> _Activity_: What lines of the data below hold the string "Given"? Copy each one out.

> _Supplied material_:
***

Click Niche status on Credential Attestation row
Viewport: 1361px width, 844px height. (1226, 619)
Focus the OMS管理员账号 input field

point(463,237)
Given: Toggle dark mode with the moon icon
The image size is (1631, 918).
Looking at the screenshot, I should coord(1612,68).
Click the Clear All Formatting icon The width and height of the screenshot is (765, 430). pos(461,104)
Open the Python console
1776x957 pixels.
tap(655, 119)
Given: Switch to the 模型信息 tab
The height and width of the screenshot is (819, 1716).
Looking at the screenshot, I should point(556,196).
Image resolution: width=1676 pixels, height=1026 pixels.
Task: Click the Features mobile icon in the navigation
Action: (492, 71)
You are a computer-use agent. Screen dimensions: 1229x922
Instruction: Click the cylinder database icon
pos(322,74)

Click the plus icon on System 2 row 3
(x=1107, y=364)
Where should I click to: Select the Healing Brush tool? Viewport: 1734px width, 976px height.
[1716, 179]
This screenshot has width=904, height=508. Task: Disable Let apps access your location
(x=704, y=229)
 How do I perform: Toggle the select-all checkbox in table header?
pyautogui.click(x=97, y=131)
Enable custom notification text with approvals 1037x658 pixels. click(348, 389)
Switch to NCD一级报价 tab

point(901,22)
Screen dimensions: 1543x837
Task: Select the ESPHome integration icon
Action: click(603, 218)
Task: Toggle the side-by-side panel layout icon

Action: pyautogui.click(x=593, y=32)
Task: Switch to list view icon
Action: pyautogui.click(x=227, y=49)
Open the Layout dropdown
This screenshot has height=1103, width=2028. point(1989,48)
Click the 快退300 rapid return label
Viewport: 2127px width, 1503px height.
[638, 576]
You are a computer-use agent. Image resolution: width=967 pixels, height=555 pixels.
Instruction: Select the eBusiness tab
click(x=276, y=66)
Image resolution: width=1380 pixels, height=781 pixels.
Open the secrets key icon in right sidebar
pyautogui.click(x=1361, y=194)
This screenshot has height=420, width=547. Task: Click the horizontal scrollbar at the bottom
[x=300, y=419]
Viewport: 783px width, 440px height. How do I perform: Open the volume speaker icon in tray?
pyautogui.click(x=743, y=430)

***

> _Problem solution_:
Given: Toggle dark mode with the moon icon
Given: Switch to the 模型信息 tab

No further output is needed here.